GIVEN INFORMATION
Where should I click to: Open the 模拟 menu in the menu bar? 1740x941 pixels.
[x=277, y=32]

* * *

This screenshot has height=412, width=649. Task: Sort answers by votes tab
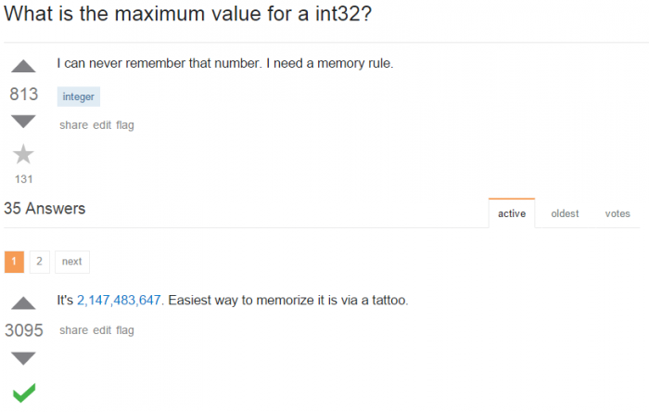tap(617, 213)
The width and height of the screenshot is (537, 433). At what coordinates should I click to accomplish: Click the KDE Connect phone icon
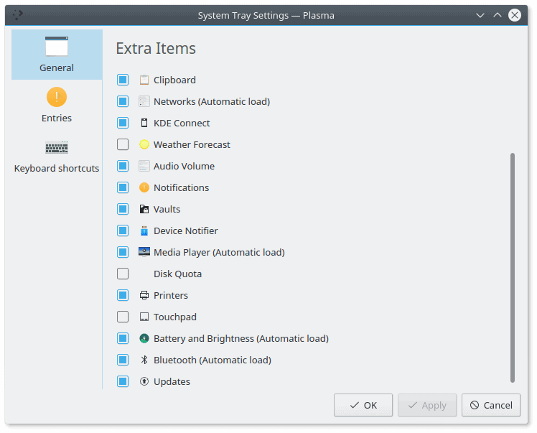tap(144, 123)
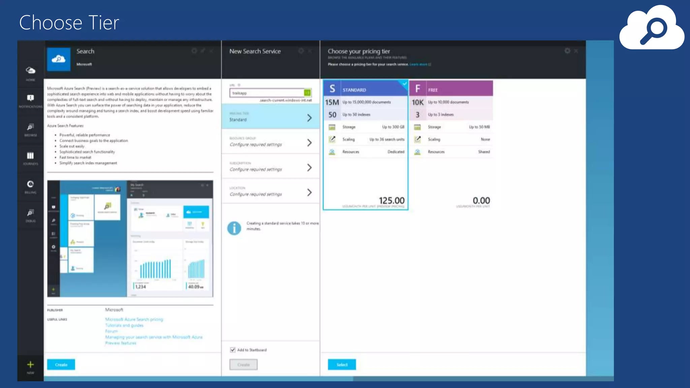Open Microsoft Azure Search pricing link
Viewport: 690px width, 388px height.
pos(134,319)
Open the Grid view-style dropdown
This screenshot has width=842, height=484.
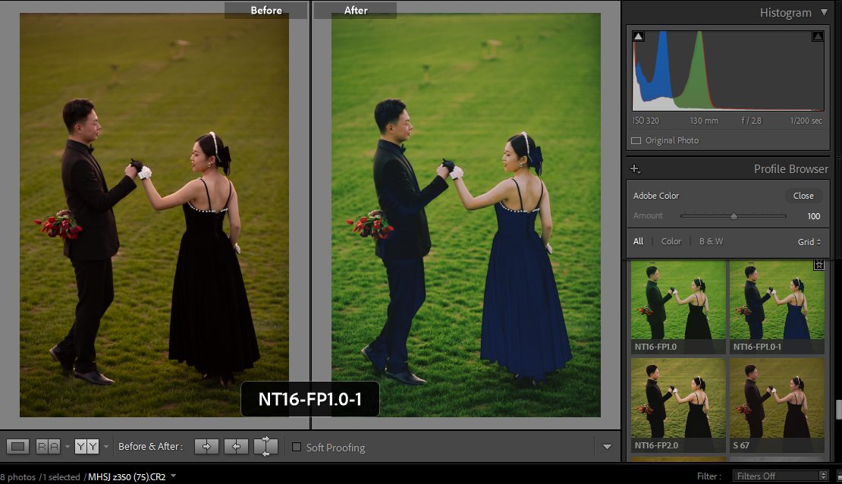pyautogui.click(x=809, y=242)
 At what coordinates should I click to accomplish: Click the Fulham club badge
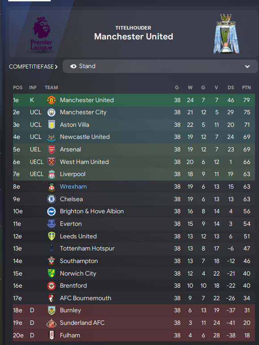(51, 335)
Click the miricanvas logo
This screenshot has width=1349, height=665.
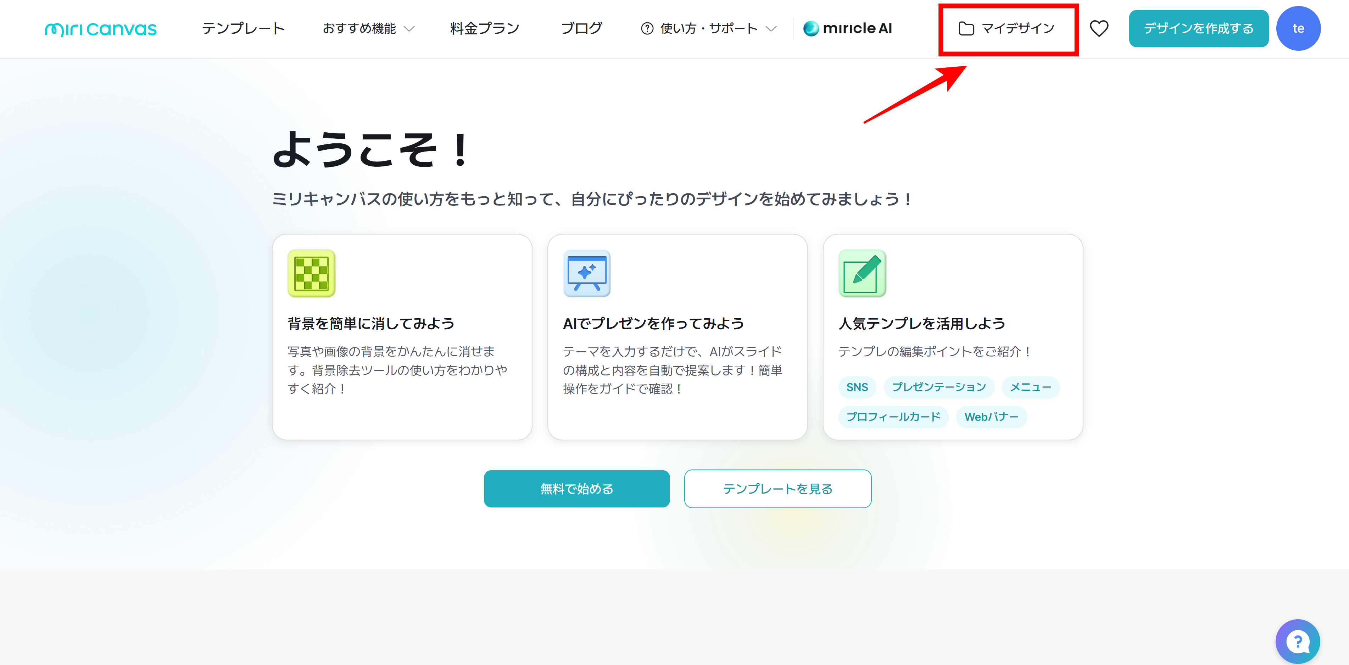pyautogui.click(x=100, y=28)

TASK GOAL
Write out the lines again, starting with the line with "Fulham club badge" and going on through the line with "pyautogui.click(x=100, y=28)". Replace "logo" with "emblem", keep everything else unchanged, and leave out the pictures.

RESPONSE TO THIS TASK
 At what coordinates should I click to accomplish: Click the Fulham club badge
(51, 335)
Click the miricanvas emblem
This screenshot has width=1349, height=665.
pyautogui.click(x=100, y=28)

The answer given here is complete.